The discovery that a Hungarian- born Hussar colonel had an important role in the American War of In- dependence electrified American Hungarians about half a century ago. Not bothered about the lack of authentical likenesses, several American Hungarian artists have painted imaginary "portraits" and created statues of the Hungarian hero on horseback. Also, a "Colonel Michael Kovats de Fabricy Historical Society" was founded in New York City, with branches organized in a number of other cities and states. The resulting research activities led to several substantial publications, mostly essays or well-documented articles, which grew out of the intensive correspondence between researchers in America and Europe. 

Some commemorative celebrations on both sides of the ocean encouraged historical and cultural societies to hold "Kovats sessions" and other programs, many of them in cooperation with the above mentioned "Kovats Society". All these activities have greatly contributed to the rekindling of pro-American sentiments in Hungary, - which was not a small success in those years when Hitler's star rose to the Firmament of European politics. 

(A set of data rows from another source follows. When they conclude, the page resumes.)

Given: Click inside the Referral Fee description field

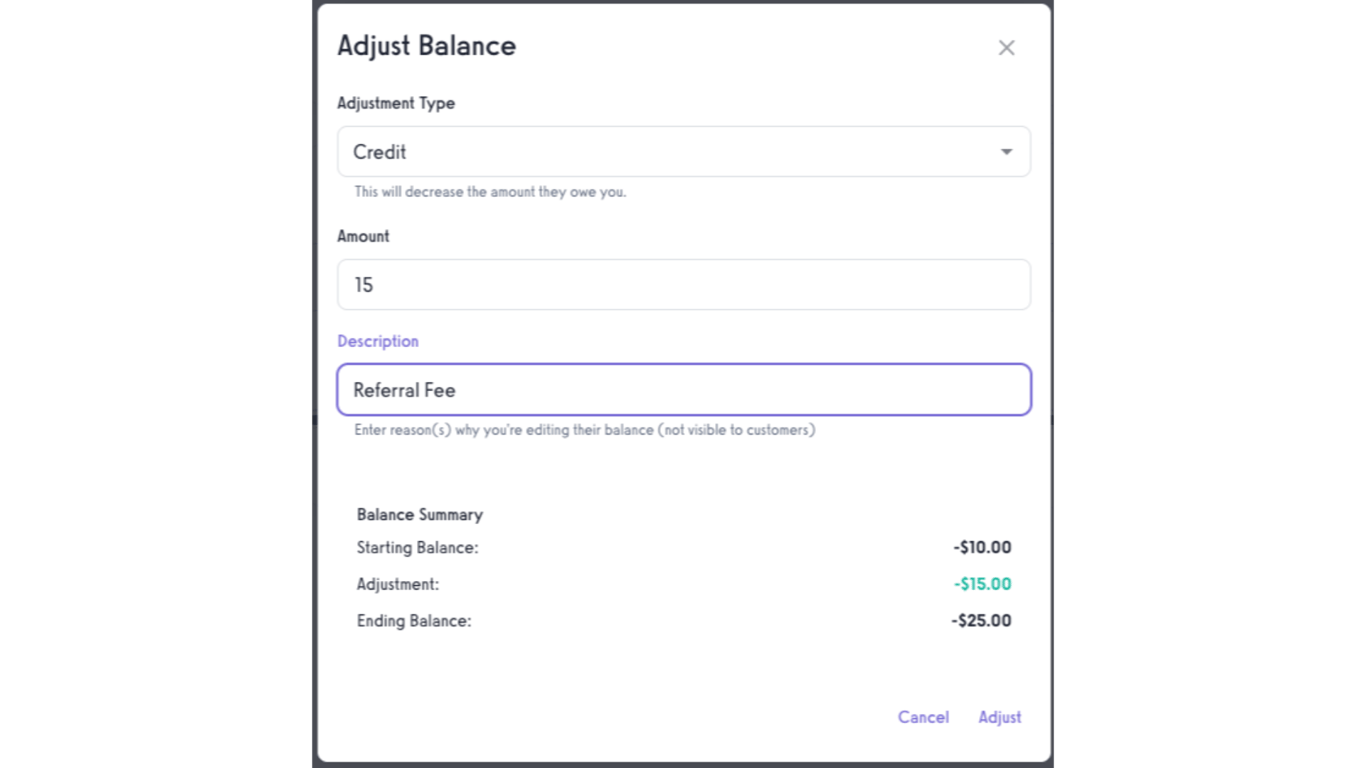Looking at the screenshot, I should [684, 389].
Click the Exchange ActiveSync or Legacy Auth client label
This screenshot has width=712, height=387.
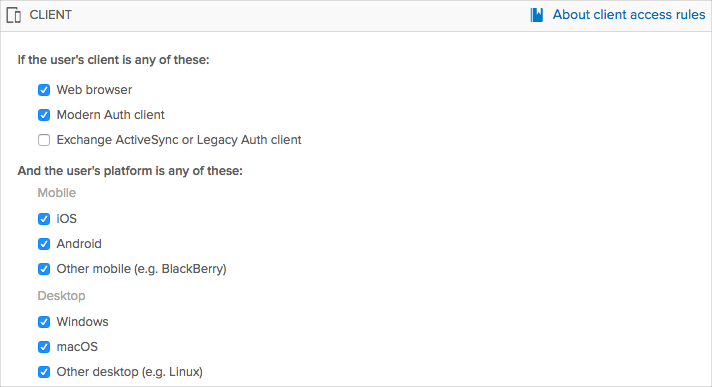[x=179, y=140]
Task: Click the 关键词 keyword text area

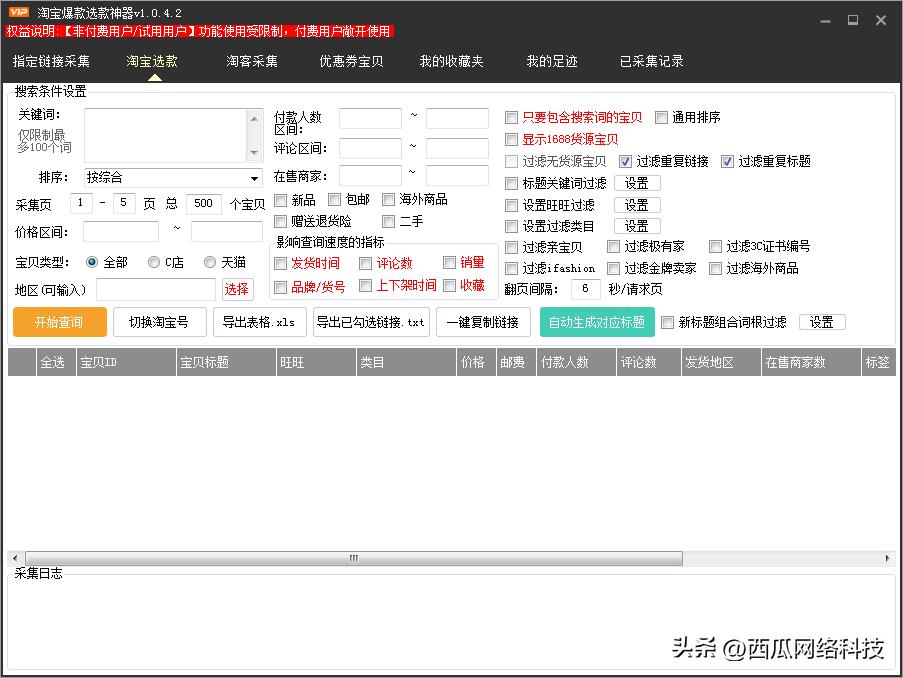Action: pyautogui.click(x=165, y=133)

Regardless of the lamentable fact that this organization was swept away by the Second World War, the, by then, established cult of Colonel Kovats has not lost its fire. The American Hungarian Federation, an umbrella organization of most of the Hungarian- founded church, civic and cultural organizations in the United States, with its center in Washington, D.C., developed a cooperation with the Citadel, the Military Academy of the South, at Charleston, South Carolina, and revived the cult of the Hungarian hero. A training field of the Citadel was named after Colonel Kovats, and a marker with a bronze plaque placed at its corner informs posterity of his immortal merits in the service of the United States. In the course of the American Bicentennial celebrations, his memory was recalled by the Citadel, the United States Congress, the President of the United States of America, the City of Charleston, the State of South Carolina, as well as by other States of the Union, and last but not least, by the American Hungarian Federation, both in the official Bicentennial Year (1976), and in the officially proclaimed bicentennial anniversary year of Colonel Michael Kovats de Fabricy in 1979. 

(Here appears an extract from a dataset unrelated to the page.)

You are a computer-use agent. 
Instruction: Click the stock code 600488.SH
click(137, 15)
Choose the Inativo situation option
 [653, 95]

These American commemorative events were happily echoed in Hungary whenever the two great radio programs of the United States, the Voice of America and the Radio Free Europe have informed the Hungarian public, often in lengthy interviews with American Hungarian historians and other participants in the commemorative programs. And, when the Holy Crown of Saint Stephen, Hungary's first Christian king was returned to Hungary and the official ad- dress delivered by Secretary of State Vance included a thoughtful reference to Colonel Kovats, the Hungarian hero of the American War of Independence, the, up to that time, cold attitude of Hungary's official authorities warmed up, and a flow of public information in the form of valuable research articles, books, commemorative addresses and stamps, began to create a new awareness of the great personality of this Hungarian military man. 

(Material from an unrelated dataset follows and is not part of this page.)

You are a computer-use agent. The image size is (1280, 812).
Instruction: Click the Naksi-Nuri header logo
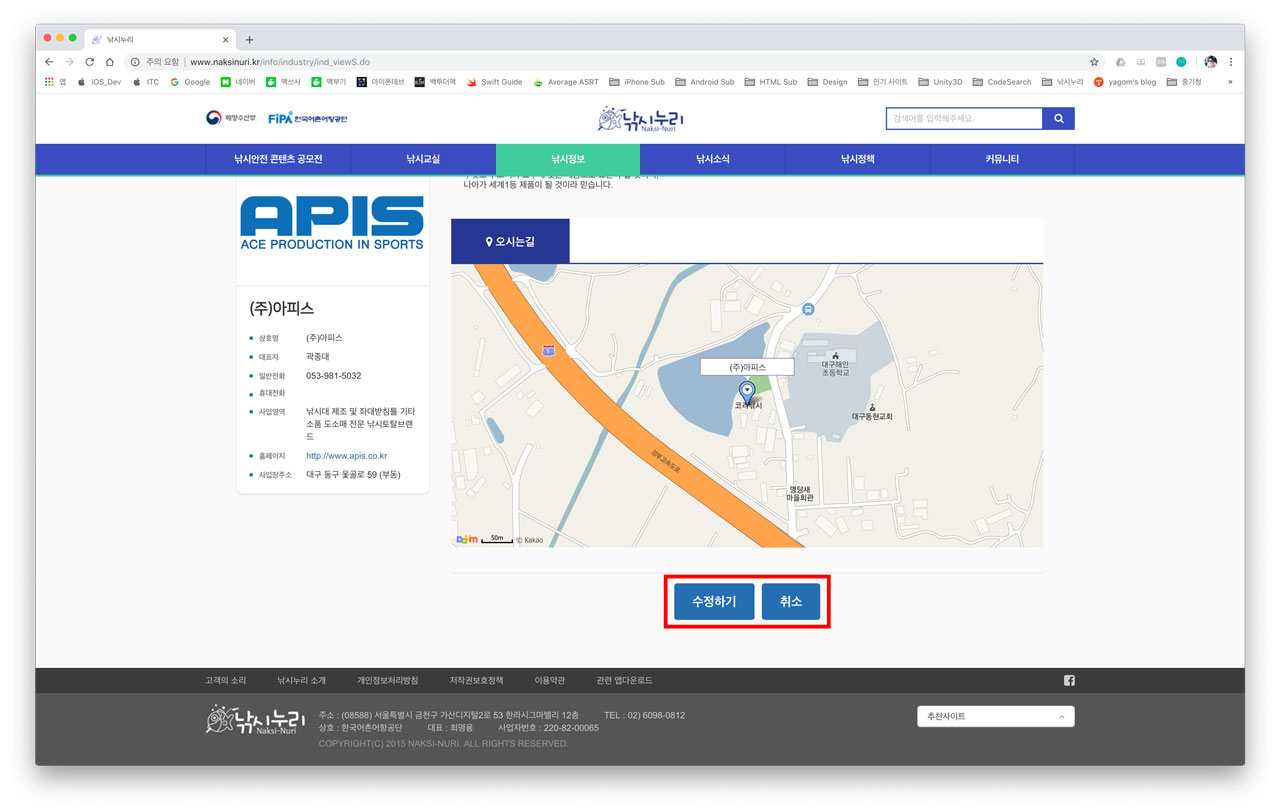[x=641, y=119]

A Still Unanswered Question: Where Did This Man Come From? 

All these commemorative publications and events, however, were constantly   overshadowed   by   an unanswerable albeit seldom expressed question. It became rather painfully evident that nobody was in the position, including this writer, to provide any answer to a routine question about a prominent personality like Colonel Kovats: who were the parents and other ancestors of this excellent military leader, and, in general, what was the ancestral lineage, and, thus, what were the historical and genealogical heritage traits of such a human monument of character, courage and dedication to higher ideals? 

Since I used to be in close contact with the late Edmund Vasvary, one of the foremost researchers of Colonel Kovats’ life story and an eminent creator of the  "Kovats lore” in America, I am in the position to report on the near desperate state of mind of this great student of American Hungarian history who, while trying to give his best efforts to his task, the writing of a complete and reliable biography of the Hungarian colonel, he was still not able, up to the very last day of his life, to serve his readers and the scholarly public with the names of his hero's parents, let alone to provide information about the history of his ancestors. (In fact, a biography of Colonel Kovats, in preparation by me since a number of years, could not be completed and published for lack of the same essential personal data.) 

As it happened when Edmund Vasvary had found the Kovats letter among  the  "Franklin  Papers"  at Philadelphia, enabling him to conclusively identify Colonel Kovats as a Hungarian in General Washington's army, "Fate" moved its hand again, this time involving me.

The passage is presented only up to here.